== Things to do ==
1) According to the article on IT spending at U.S. financial institutions, how much will America's financial institutions invest in IT in 2005?
2) In the article on IT spending at U.S. financial institutions, retype the part that opens with the words containing "IT Spending Rising" and closes with "spending over 2004.".

== Supplied passage ==
▬▬▬▬▬▬▬▬▬▬
IT Spending Rising at U.S. Financial Institutions

In 2005, the U.S. financial services industry will again spend more on information technology (IT) than any other country in the world.

As an industry, America’s financial institutions will invest $118 billion in IT, representing growth of approximately $5 billion in spending over 2004.

New research released Tuesday from the TowerGroup, 2005 IT Spending Crossroads in the U.S. Financial Services Industry: Plotting Roadmaps for Growth, finds that these institutions are making both organic growth and operational efficiency top management priorities, with IT serving as a critical link between the two.

But, with so many financial institution’s back office systems still legacy-based, this growth may be hampered by outdated and overburdened systems, said Virginia Garcia, senior analyst in the Financial Services Strategies & IT Investments research service at TowerGroup and author of the research.

“They really have a museum of legacy and what they’ve done over the decades is innovated around the legacy core systems because to replace them has historically very expensive,” said Garcia. “It’s been associated with risk and, at the very basic level, these systems have continued to function and perform although, of course, every year, less and less efficiently and effectively.”

Not every institution falls into this category but much of the innovation over the past decade has been customer facing and employee facing and not focused on shoring up the aging infrastructure these updates rely on.

And, as customers come to depend on electronic means of accessing accounts, moving money, and making transactions, if these systems are perceived as faulty, the marketplace simply won’t tolerate poor performance on the back end, said Garcia.

“There is a perception in the marketplace that any type of sys. outage part. pervasive sys. outages simply are not tolerable,” she said.
▬▬▬▬▬▬▬▬▬▬
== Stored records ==
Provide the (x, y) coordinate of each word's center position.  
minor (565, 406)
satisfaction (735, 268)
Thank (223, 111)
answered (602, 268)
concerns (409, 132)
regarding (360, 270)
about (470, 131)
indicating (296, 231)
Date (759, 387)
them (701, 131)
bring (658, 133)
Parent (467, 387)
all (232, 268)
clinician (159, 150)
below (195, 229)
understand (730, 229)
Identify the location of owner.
▬▬▬▬▬▬▬▬▬▬
== Solutions below ==
1) $118 billion.

2)
IT Spending Rising at U.S. Financial Institutions

In 2005, the U.S. financial services industry will again spend more on information technology (IT) than any other country in the world.

As an industry, America’s financial institutions will invest $118 billion in IT, representing growth of approximately $5 billion in spending over 2004.